Per la seconda volta al “gran ballo” sono invitati anche i Diavoli reggiani che, proprio nei giorni in cui si festeggiano i 75 anni dalla prima partita giocata allo stadio Mirabello, sfidano sabato pomeriggio 15 maggio (kick off alle ore 18.10, diretta su Raisport) nell’impianto di via Matteotti il Petrarca Padova. L’altra semifinale vedrà opporsi Rovigo e Calvisano.

Il club della Canalina ha postato sui suoi canali social un video che ripercorre in pochi minuti la grande storia del rugby nella nostra città. Da quella prima partita giocata il 12 maggio 1946 sul prato del Mirabello da un gruppo di amici che con il nome “Sempre Avanti” proponevano la pratica del rugby ad una generazione di ragazzi provata dalla Guerra, passando per le varie denominazioni (Polisportiva La Torre, Rugby Reggio) fino all’attuale società Valorugby.

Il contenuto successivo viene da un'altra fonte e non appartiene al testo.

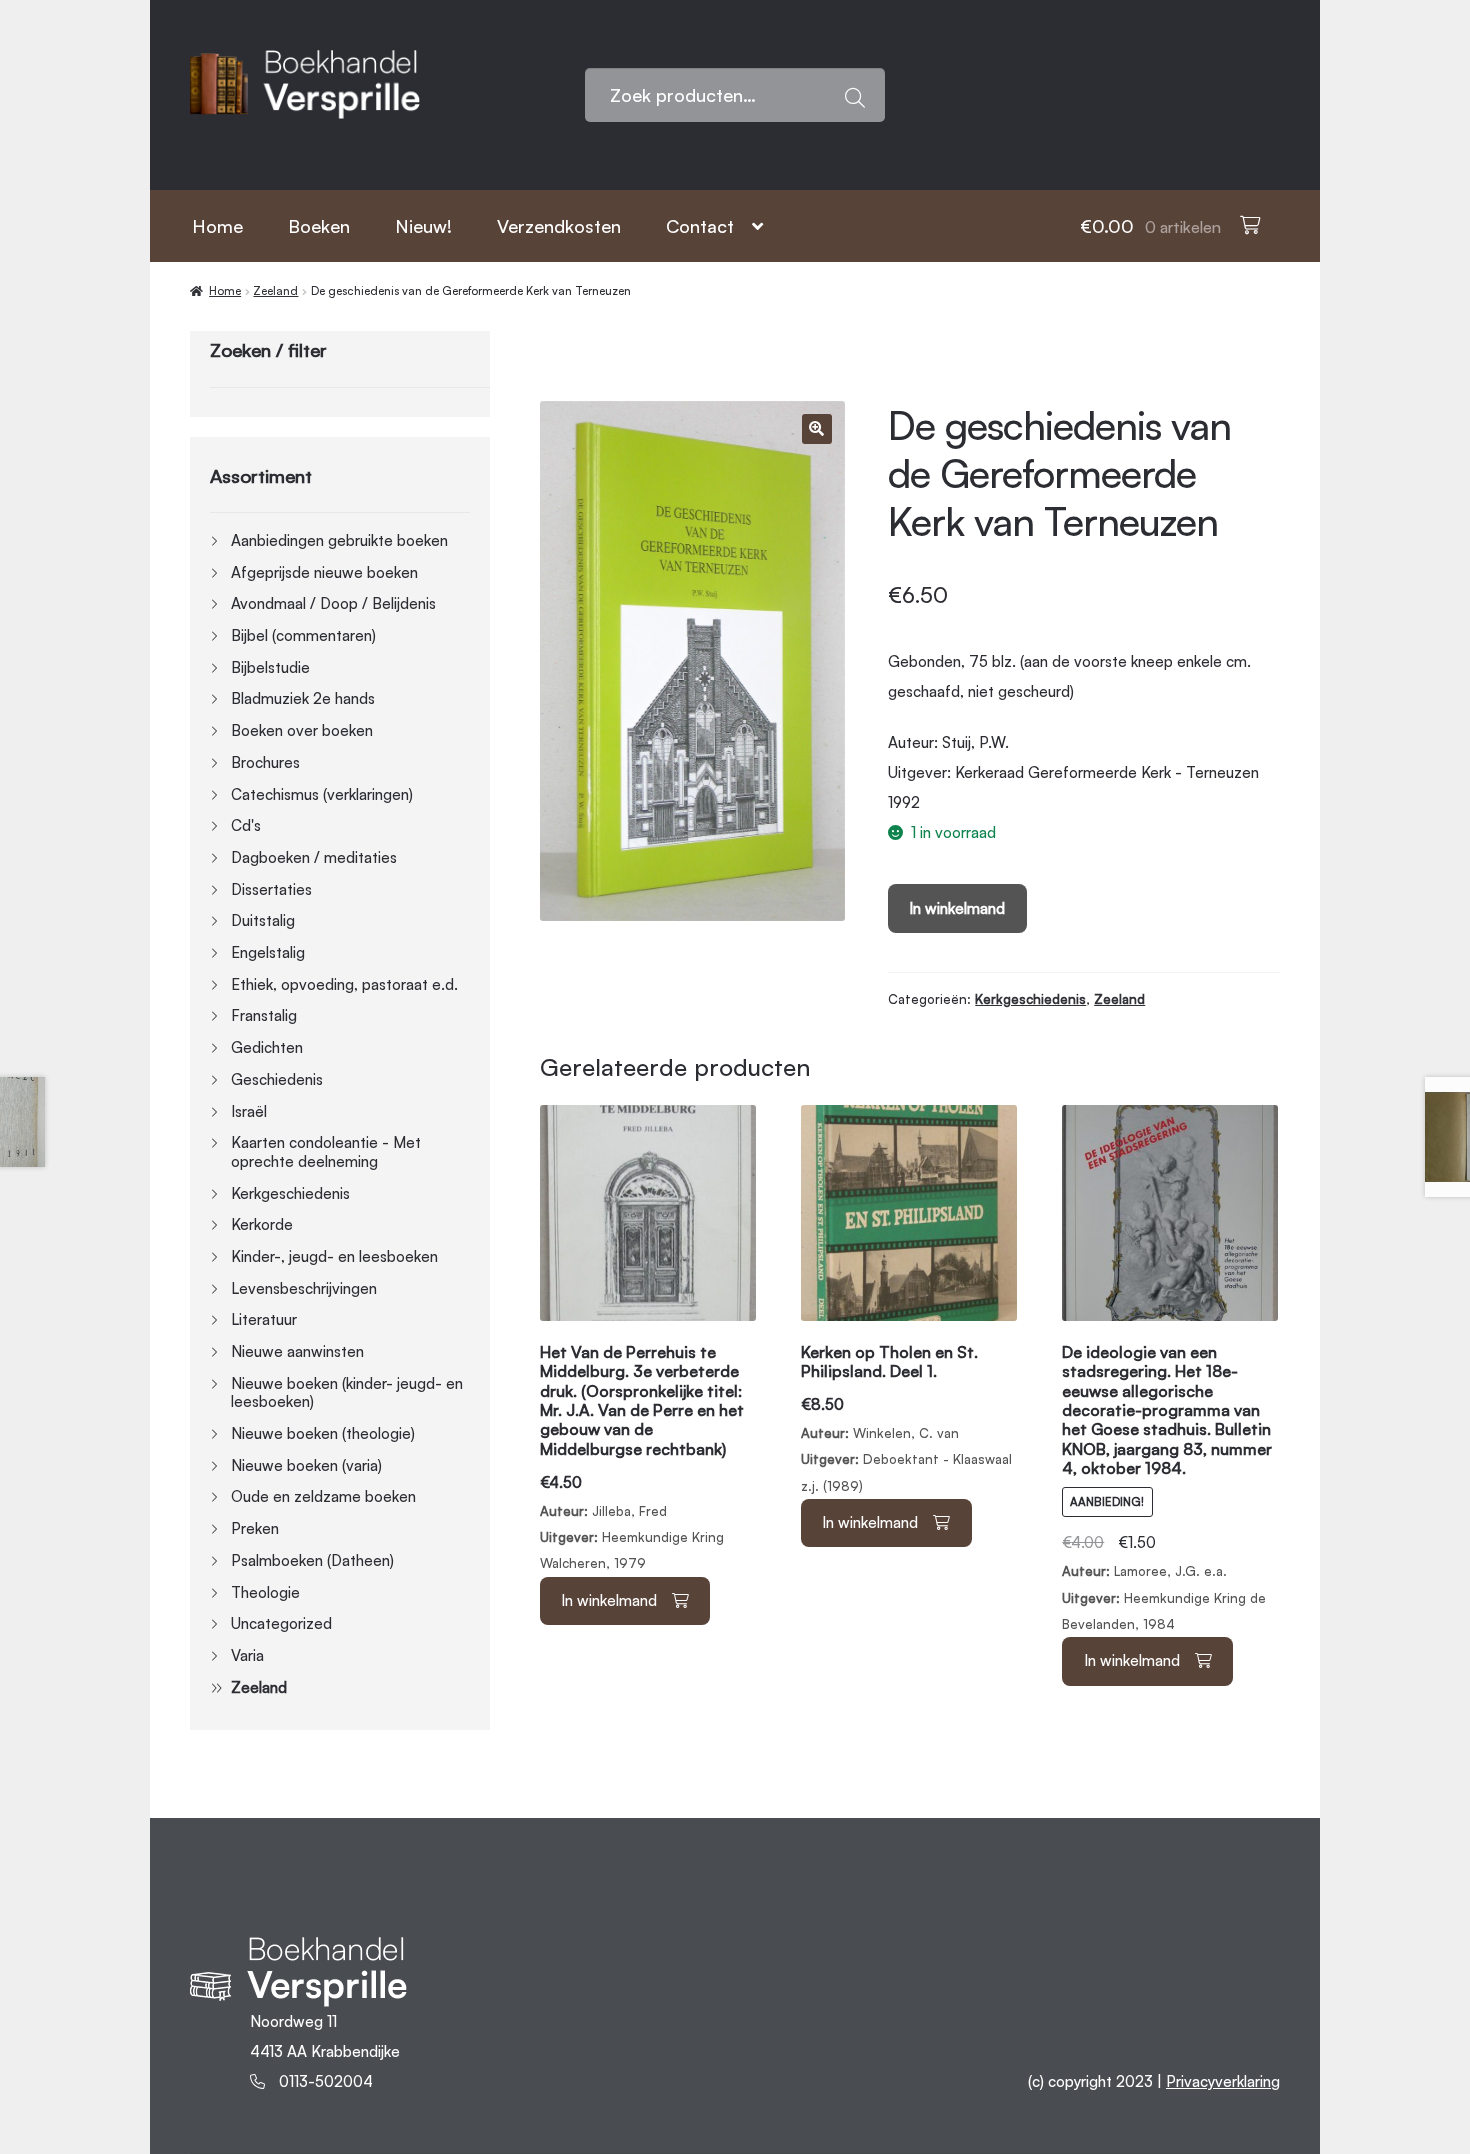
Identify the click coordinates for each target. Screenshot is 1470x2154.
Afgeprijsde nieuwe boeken (324, 572)
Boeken (319, 226)
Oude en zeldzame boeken (323, 1496)
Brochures (265, 762)
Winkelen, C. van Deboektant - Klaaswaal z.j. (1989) (906, 1418)
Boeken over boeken (302, 730)
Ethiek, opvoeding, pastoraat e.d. (344, 984)
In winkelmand (957, 908)
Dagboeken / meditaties (314, 857)
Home (217, 226)
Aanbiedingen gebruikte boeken (339, 540)
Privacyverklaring (1223, 2081)
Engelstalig (268, 952)
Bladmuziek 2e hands (303, 698)
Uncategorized (281, 1623)
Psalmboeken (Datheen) (312, 1560)
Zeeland (275, 291)
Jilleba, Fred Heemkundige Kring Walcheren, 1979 (642, 1457)
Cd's (246, 825)
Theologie (265, 1592)
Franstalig (264, 1015)
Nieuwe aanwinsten (297, 1351)
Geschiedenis (277, 1079)
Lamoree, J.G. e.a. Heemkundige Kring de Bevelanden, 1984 (1167, 1490)
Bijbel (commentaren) (303, 635)
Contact (700, 226)
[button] (817, 429)
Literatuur (264, 1319)
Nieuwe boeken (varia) (306, 1465)
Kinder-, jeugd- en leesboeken (334, 1256)
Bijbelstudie (270, 667)
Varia (247, 1655)
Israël (249, 1111)
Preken (255, 1528)
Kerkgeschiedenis (1030, 999)
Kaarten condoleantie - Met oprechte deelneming (326, 1152)
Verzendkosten (559, 226)
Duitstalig (263, 920)
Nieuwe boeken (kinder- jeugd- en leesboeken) (347, 1393)
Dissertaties (271, 889)
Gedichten (267, 1047)
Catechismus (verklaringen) (322, 794)
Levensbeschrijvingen (304, 1288)
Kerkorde (262, 1224)
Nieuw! (423, 226)
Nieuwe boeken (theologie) (323, 1433)
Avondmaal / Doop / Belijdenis (333, 603)
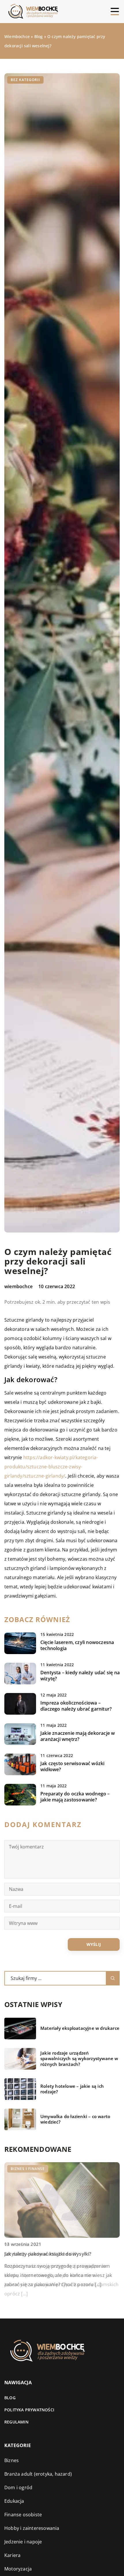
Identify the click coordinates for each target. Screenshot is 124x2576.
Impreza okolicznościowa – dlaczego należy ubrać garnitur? (76, 1706)
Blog (10, 2397)
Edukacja (14, 2501)
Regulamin (16, 2422)
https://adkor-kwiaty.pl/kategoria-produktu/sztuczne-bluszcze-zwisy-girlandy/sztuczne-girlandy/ (51, 1466)
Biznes (11, 2460)
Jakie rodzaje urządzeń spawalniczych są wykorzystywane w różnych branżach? (79, 2058)
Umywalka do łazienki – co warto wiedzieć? (75, 2119)
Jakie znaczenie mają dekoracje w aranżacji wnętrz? (77, 1736)
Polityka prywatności (29, 2409)
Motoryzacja (18, 2569)
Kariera (12, 2555)
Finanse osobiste (23, 2514)
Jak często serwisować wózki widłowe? (72, 1766)
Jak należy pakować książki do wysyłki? (47, 2254)
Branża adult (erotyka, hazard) (38, 2474)
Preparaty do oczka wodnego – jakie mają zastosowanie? (75, 1797)
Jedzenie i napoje (23, 2542)
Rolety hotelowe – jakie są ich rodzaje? (72, 2089)
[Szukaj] (113, 1978)
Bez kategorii (25, 79)
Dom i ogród (18, 2487)
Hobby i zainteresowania (31, 2528)
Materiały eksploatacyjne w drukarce (79, 2028)
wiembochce (18, 1286)
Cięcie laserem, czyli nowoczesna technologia (77, 1645)
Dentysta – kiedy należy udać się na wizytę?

“Settantacinque anni fa, a Reggio Emilia – recita la voce narrante nel video - un gruppo di ragazzi appena tornati dalla guerra iniziò a giocare a rugby per divertirsi. Da quel momento in poi, il rugby è entrato a far parte della storia della nostra città. Con lo sguardo rivolto sempre avanti, abbiamo portato i valori di questo sport anche fuori dal campo per ispirare generazioni di giovani. Ci sono state vittorie eclatanti e sconfitte inattese, ma non ci siamo mai arresi. In campo abbiamo scoperto l’amicizia e l’importanza della collaborazione. Insieme, siamo diventati una squadra. 75 anni fa abbiamo iniziato a giocare per divertirci, oggi siamo ancora qui”.
“Tutto si può fermare tranne che la forza di un sogno”, la frase tanto cara a patron Enrico Grassi chiude il video con le immagini della vittoria in Coppa Italia nel 2018, fin qui l’unico trofeo nazionale nella bacheca dei Diavoli che ora vanno all’assalto del primo Scudetto della storia.